After the books are balanced, it is essential to summarise the flow of money in each account. The summary will provide a proper picture of the business’s financial health, which helps make the correct decisions for the future of the business. The standard financial reports created in bookkeeping include profit and loss statements, balance sheets and cash flow statements.
Every financial transaction of a business needs to be recorded in the books of account based on the supporting documents. The supporting documents may be an invoice, receipt, purchase order, or any other similar type of financial record that reflects the transaction.
The transactions are recorded depending on the type of accounting system used by the business. The bookkeeping transactions can be recorded in different ways. The ways to maintain the books of accounts are as follows:
This is the traditional way of bookkeeping, where all transactions are recorded by hand in a journal. It is a paper-based way of bookkeeping. The bookkeeping transactions are recorded manually using a paper-based book of accounts such as ledger books, journal-register, etc.
This way of bookkeeping is commonly used by small businesses which have less complex business transactions. It is easier and cheaper to maintain but requires a lot of time and skill. The entry in the journals needs to record each accounting transaction in chronological order.
The journals include the journal entry number, amounts, accounts and a description of every entry. The benefit of bookkeeping through a journal or general ledger is the bookkeeper can review every journal entry that impacted a particular account.
The bookkeeping process can be done through excel sheets/spreadsheets. This is a manual system of bookkeeping to record transactions. It is done on the computers by creating an excel sheet through a spreadsheet program. The bookkeeper will format these spreadsheets according to the business requirements.
However, these sheets usually include the supplier’s or buyer’s names, account number, expense/revenue type, the date on which the invoice was received/created, and the amount owed/paid. The excel sheets are used to record financial transactions such as expenses, purchases and sales in different digital spreadsheets.
The spreadsheets are used to maintain and create records of other business data, such as supplier, inventory, and employee information. Microsoft Excel is easily accessible to do bookkeeping, and it contains a variety of templates to guide the bookkeeper to perform basic bookkeeping using Excel or Google Sheets. Many small businesses use the Excel accounting template at the start of business operations.
There are many bookkeeping software where the entries of the business transactions can be recorded. This is the simplest way for ensuring that the transactions are recorded reliably. Many of these bookkeeping software programs are available for free or a free trial for a limited time.
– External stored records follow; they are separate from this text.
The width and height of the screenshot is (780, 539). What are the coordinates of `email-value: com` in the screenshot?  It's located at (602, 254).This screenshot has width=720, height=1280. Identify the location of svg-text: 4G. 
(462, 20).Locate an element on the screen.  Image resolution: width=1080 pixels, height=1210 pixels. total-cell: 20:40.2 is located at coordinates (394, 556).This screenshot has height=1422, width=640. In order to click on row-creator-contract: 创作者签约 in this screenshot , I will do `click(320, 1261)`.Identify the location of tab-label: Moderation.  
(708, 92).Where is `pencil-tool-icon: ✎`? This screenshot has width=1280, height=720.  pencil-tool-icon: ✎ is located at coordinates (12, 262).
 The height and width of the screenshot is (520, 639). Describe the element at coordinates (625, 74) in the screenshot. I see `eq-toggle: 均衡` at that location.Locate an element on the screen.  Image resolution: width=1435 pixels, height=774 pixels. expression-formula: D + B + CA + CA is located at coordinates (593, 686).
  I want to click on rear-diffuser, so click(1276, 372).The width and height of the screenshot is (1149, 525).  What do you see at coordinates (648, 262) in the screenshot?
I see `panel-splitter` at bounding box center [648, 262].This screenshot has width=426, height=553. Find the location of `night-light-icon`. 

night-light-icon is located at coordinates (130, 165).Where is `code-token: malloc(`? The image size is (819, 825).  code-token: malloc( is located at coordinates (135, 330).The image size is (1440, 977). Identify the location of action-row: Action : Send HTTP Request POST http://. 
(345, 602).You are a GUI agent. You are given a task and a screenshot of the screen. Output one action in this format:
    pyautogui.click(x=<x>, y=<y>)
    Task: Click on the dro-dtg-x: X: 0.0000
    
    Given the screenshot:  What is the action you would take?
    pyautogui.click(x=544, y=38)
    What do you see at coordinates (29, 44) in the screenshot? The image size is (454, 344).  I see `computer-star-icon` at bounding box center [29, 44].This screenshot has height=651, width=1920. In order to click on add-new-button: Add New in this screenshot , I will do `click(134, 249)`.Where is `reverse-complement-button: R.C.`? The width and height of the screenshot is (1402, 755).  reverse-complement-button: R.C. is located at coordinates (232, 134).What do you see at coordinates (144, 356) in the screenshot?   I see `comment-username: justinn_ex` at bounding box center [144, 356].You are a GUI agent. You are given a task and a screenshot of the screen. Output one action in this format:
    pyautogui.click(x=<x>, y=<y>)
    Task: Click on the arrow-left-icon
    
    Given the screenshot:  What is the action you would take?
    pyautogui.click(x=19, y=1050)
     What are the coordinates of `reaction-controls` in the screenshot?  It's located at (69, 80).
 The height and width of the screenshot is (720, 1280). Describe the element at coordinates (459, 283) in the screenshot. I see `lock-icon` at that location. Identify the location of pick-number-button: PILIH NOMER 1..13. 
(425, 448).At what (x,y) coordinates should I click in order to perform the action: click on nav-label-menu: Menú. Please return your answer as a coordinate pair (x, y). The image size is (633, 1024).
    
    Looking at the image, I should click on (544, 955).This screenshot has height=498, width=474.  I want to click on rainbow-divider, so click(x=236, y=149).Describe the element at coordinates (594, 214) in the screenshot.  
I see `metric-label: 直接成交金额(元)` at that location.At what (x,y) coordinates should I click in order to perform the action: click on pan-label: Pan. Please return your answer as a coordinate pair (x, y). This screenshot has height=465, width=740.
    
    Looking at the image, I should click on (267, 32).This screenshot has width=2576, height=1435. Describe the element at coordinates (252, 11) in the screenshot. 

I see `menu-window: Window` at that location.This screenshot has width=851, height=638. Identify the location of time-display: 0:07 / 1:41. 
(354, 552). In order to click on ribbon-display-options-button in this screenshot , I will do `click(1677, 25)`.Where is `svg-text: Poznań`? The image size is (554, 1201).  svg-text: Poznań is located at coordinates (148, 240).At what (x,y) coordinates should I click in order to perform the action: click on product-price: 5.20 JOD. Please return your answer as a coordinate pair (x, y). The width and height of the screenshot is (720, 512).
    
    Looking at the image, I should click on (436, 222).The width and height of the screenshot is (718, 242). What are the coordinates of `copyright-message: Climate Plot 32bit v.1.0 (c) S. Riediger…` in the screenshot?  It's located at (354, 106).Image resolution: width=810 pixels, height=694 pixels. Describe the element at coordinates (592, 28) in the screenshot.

Bookkeeping software concentrates on the basic elements of financial management.
Bookkeeping can be done through tally by using bookkeeping and accounting software such as Tally ERP 9 to record transactions. The Tally ERP 9 is detailed and advanced accounting software, but its operations are simple.
This software is developed by looking into the commercial laws and the broad accounting principles that are fundamental for better management of the finance department. Bookkeeping in tally is a faster, easier and convenient way to record business transactions. It eliminates the tedious manual tasks involved in bookkeeping.